Leidenfrost
No avances. Tienes que guardar aliento.
En ese momento en el que todo se desdibuja y, de repente, simplemente eres trazos que se han materializado: Todo — Todo — Nada — Todo — Algo — Todo. Como un trazo de tinta completamente negro. La desnudez del elemento primordial, aquel que todo el mundo ve, se torna osamenta.
¿No te deshiciste de la capa exterior porque querías? No. Realmente ha sido por necesidad. La exposición es necesaria; el retiro de la dermis y la epidermis, imperativo.
¿Qué queda a merced de la intemperie? Lo poco que estaba dibujado en un principio. El uno antes que el cero. La cruz del fin y la inmersión en el ya conocido pavimento.

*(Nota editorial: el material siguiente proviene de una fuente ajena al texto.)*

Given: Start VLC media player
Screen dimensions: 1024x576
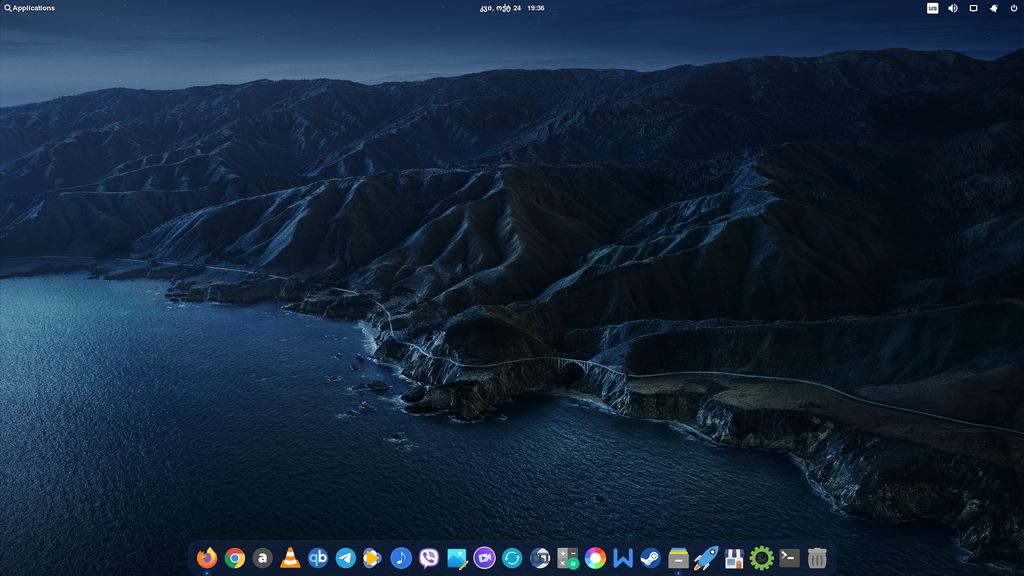Looking at the screenshot, I should click(290, 558).
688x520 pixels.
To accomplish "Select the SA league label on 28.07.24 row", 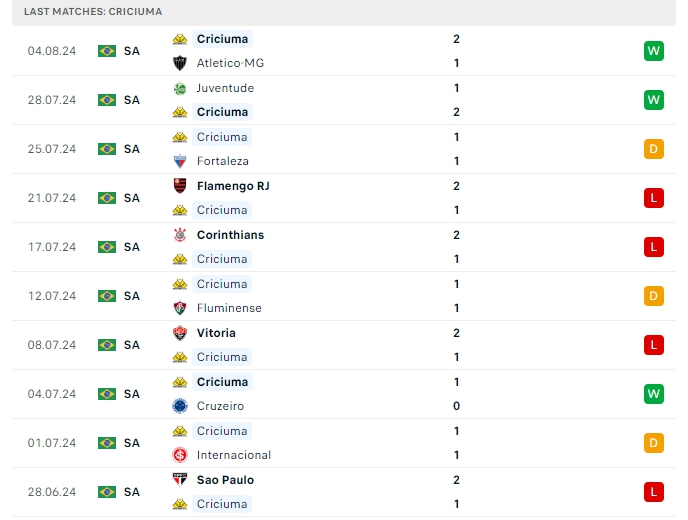I will coord(132,100).
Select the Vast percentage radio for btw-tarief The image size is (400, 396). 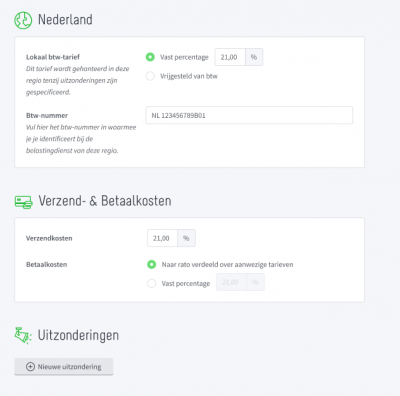pos(150,57)
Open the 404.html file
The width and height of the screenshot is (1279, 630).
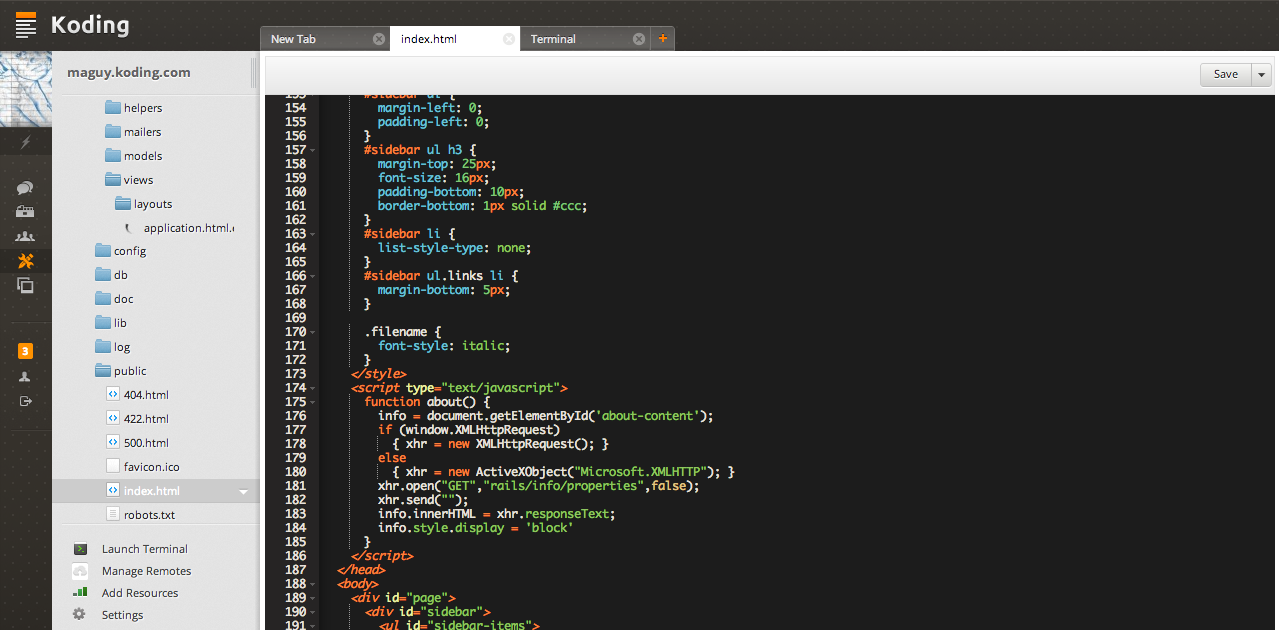click(145, 394)
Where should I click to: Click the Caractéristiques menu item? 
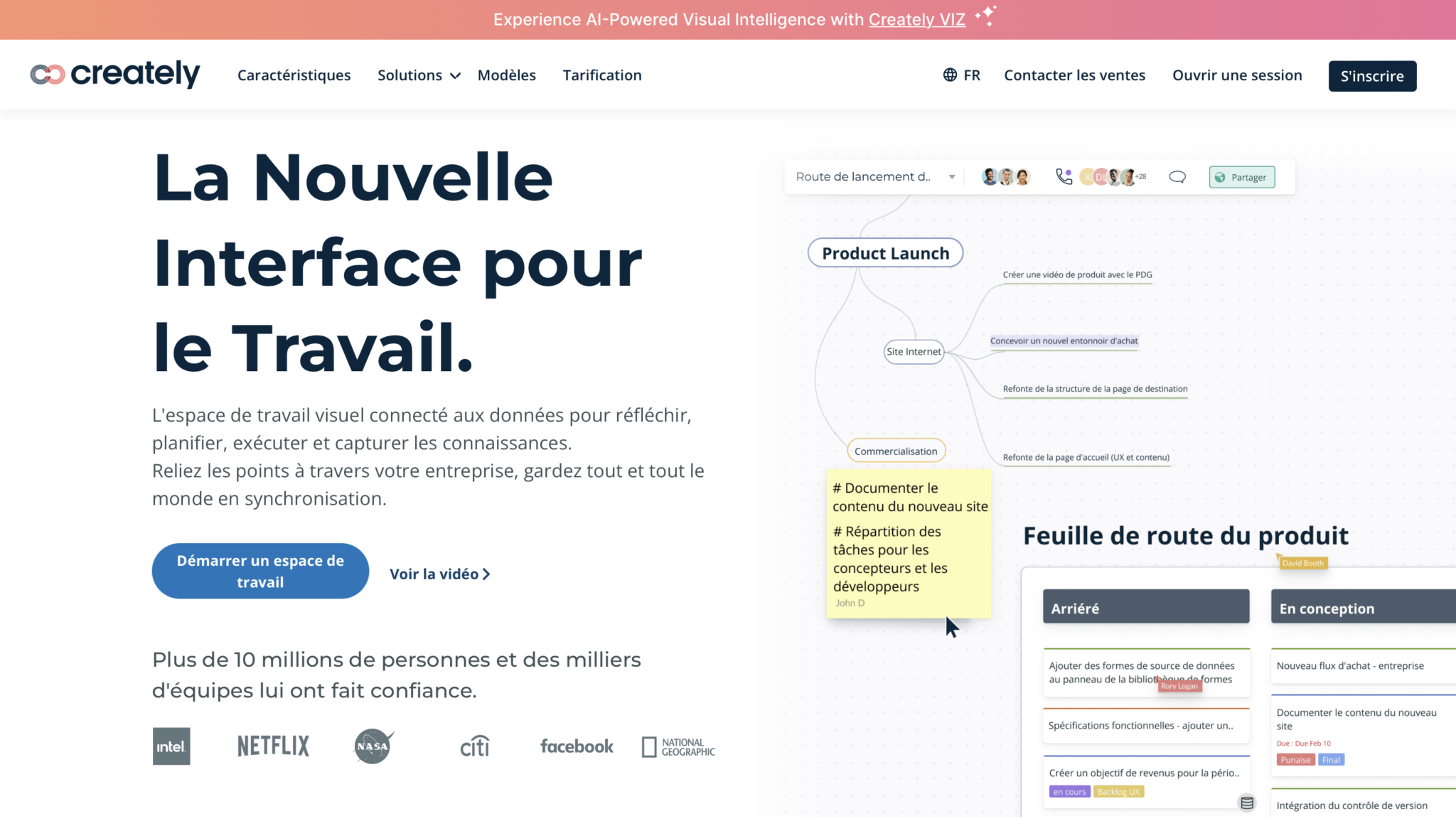click(294, 75)
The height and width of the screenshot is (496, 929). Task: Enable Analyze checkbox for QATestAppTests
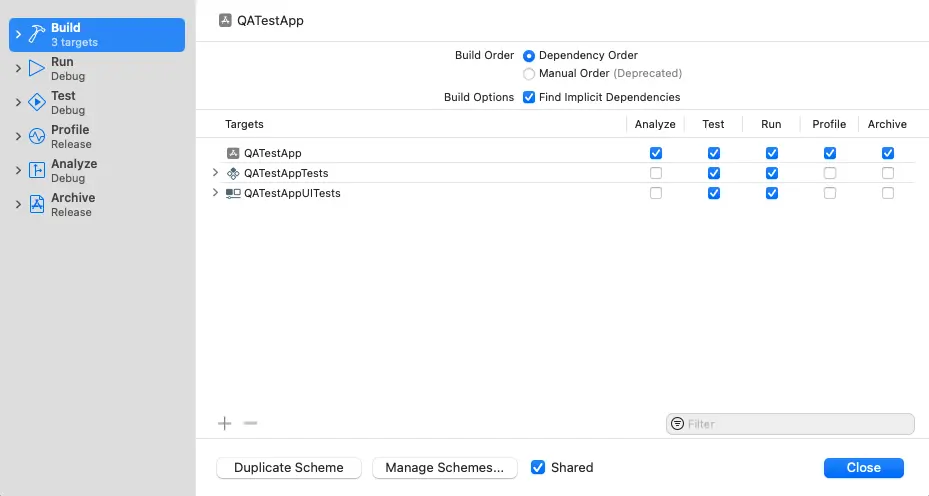pos(656,173)
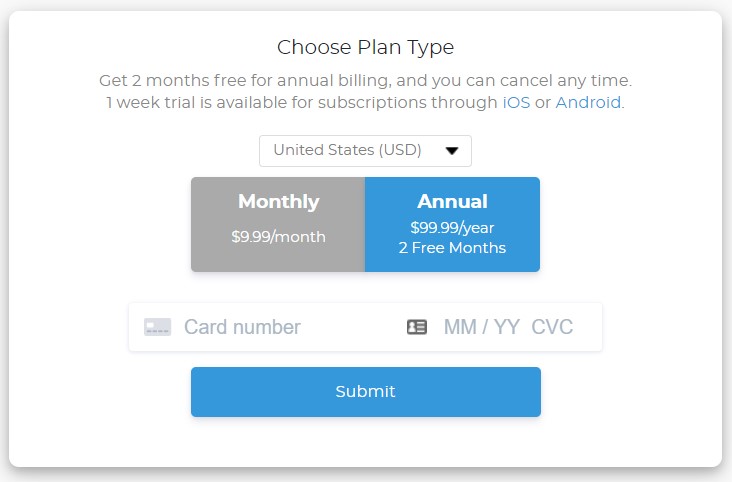
Task: Focus the MM / YY expiry field
Action: (482, 327)
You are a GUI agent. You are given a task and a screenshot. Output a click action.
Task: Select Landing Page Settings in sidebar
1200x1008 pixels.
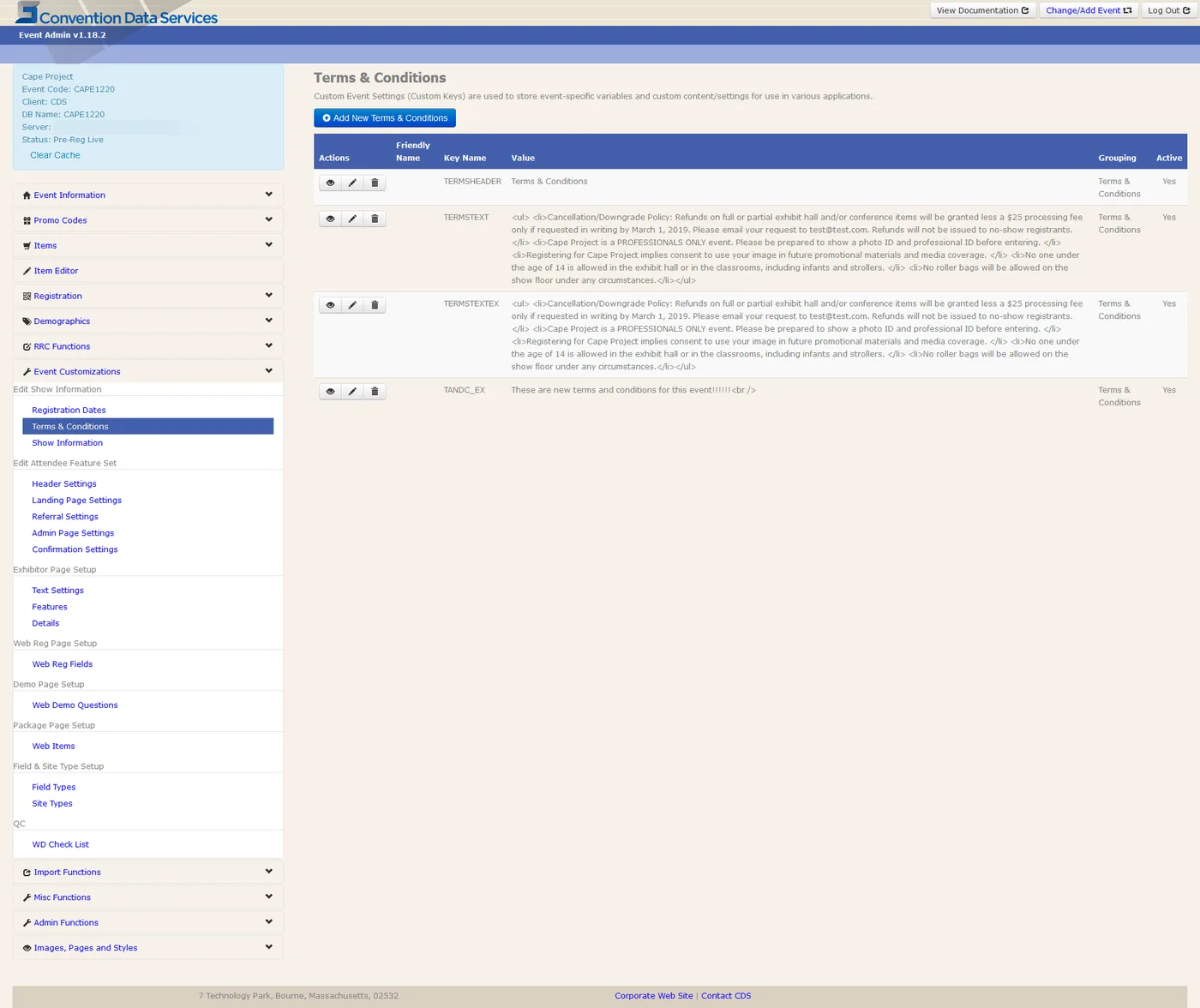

Cuando la superficie te abraza sin esa coraza de piel, huesos, músculos y pelo, te desequilibra. Porque siempre ha estado ahí, pero no de esa manera. No la recordabas así, pero créeme: era de esa manera.
Y
entonces, simplemente,
te
volatilizas...
Y solamente quedan recuerdos de la ansiedad que
un día fue y que hoy ya no existe.
Pues solo somos ceros que se transforman en unos, para volver de uno a ese cero primigenio.